Insaydra - Prólogo
Era noite e a chuva batia forte do lado de fora da imponente mansão dos Hiveborn.
A graciosa Lady Charlotte, filha da venerável matriarca da aldeia, era uma criança de dez anos de idade, dotada não só de quatro braços delicados mas também de duas elegantes antenas negras que coroavam sua cabeça. Seus olhos, profundos e escuros, brilhavam como a noite.
Ela estava ansiosa por passar um tempo com sua mãe após um longo período sem se verem, vestindo um confortável pijama roxo que combinava perfeitamente com sua aura encantadora.
A Matriarca Celestia, com longos cabelos loiros, vestia um elegante vestido branco que fluía em torno dela, adornado com intricados padrões de prata que reluziam com cada movimento. Sua presença era marcada por uma pequena pedra com a cor de sangue, do tamanho de um punho, que irradiava uma aura quente e poderosa, um artefato que lhe conferia proteção e poderes mágicos ancestrais como se contivesse a própria essência da aldeia.
— Mamãe, mamãe, você pode contar aquela história de novo? — pediu Charlotte, enquanto se acomodava sentada no colo de sua mãe dentro de seu aconchegante quarto.
— Claro, querida, mas depois você precisa ir direto para a cama — concordou Celestia, acariciando os cabelos de Charlotte.
— Em uma distante floresta, havia uma montanha tão alta que parecia tocar os céus.

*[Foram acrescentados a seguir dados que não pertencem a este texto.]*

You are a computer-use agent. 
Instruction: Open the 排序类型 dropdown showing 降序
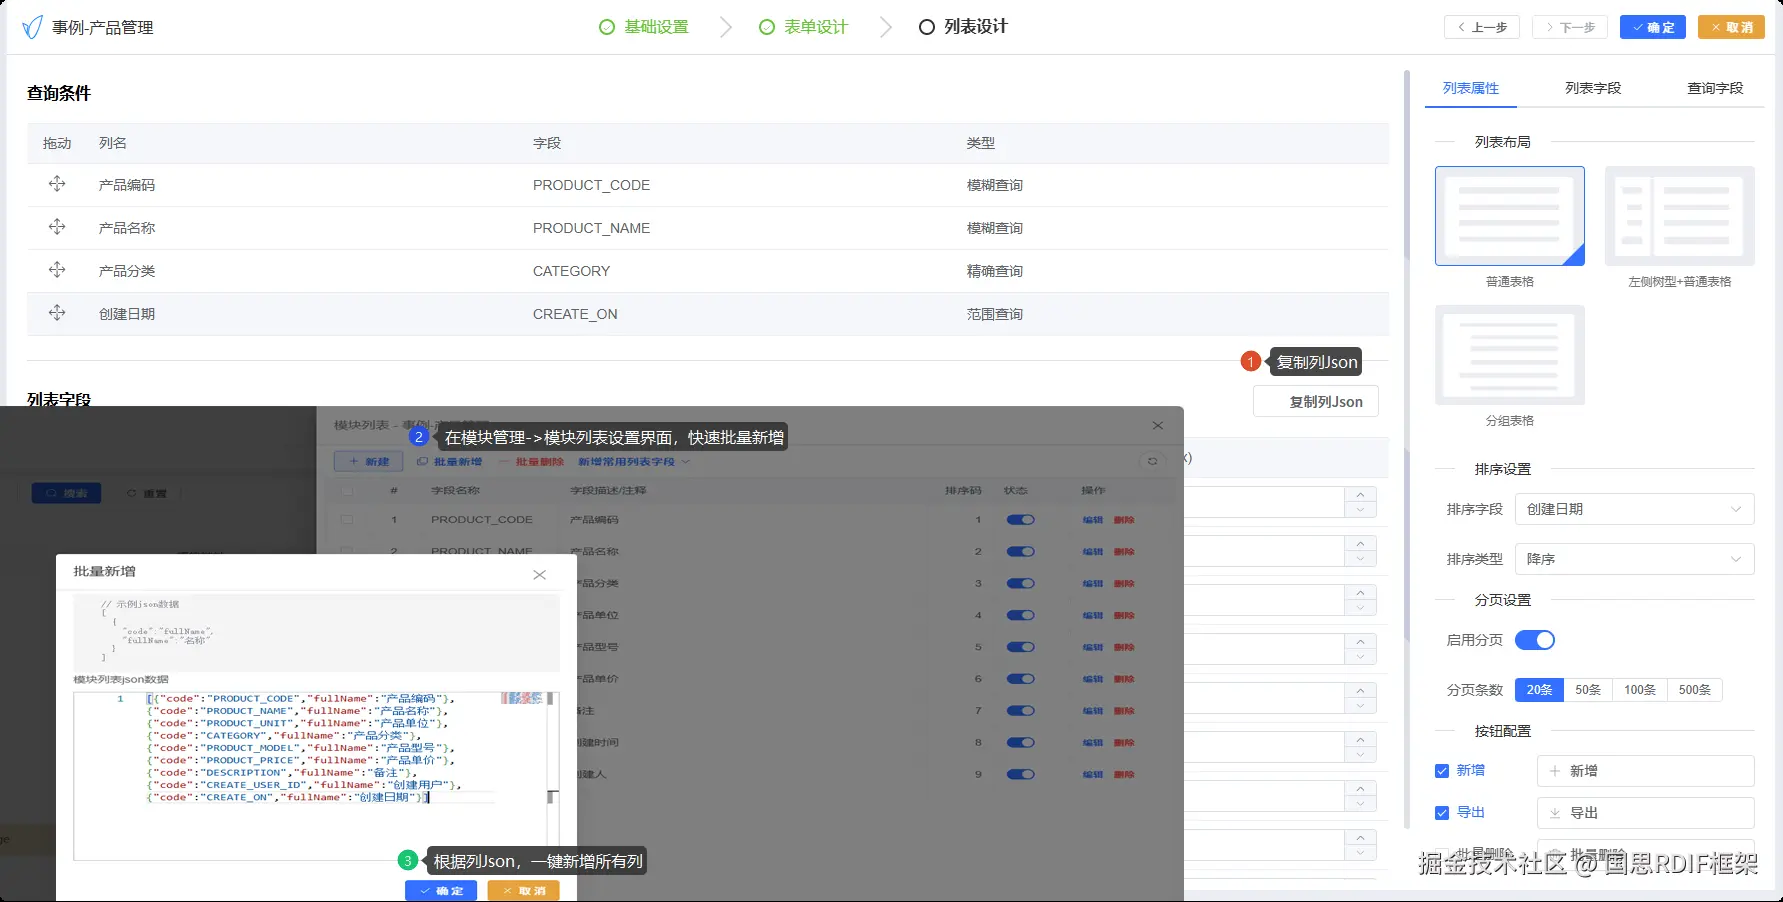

No topo dessa montanha vivia um gigantesco dragão branco — começou Celestia, envolvendo Charlotte na história.
— Esse dragão protegia todas as outras criaturas que habitavam abaixo da montanha, mantendo a paz e a ordem. Sua alegria se transformava em dias ensolarados e suas lágrimas em chuvas benéficas para aqueles que viviam sob sua proteção.
— No entanto, devido ao seu enorme tamanho, era arriscado para ele descer até a floresta, sentindo-se solitário, observando dia após dia, as outras criaturas sem conseguir interagir com ninguém.
— Foi então que ele tomou uma decisão. Dividiu sua alma em três partes, dando vida a mais outros dois dragões, cada um representando uma faceta diferente de seus desejos: ambição, compaixão e sabedoria.
— Os dragões viveram em harmonia, cuidando da floresta e de suas criaturas. No entanto, suas visões divergentes sobre como manter a ordem levaram a conflitos que resultaram na destruição da floresta e da vida abaixo da montanha.
— Infeliz com o resultado de sua decisão, o grande dragão branco fragmentou sua alma junto com a de seus filhos, transformando-as em pequenas jóias brilhantes.
Charlotte se ergueu dos braços acolhedores de sua mãe e caminhou em direção à cama com passos curtos, seus cabelos loiros balançando suavemente ao ritmo de seus movimentos.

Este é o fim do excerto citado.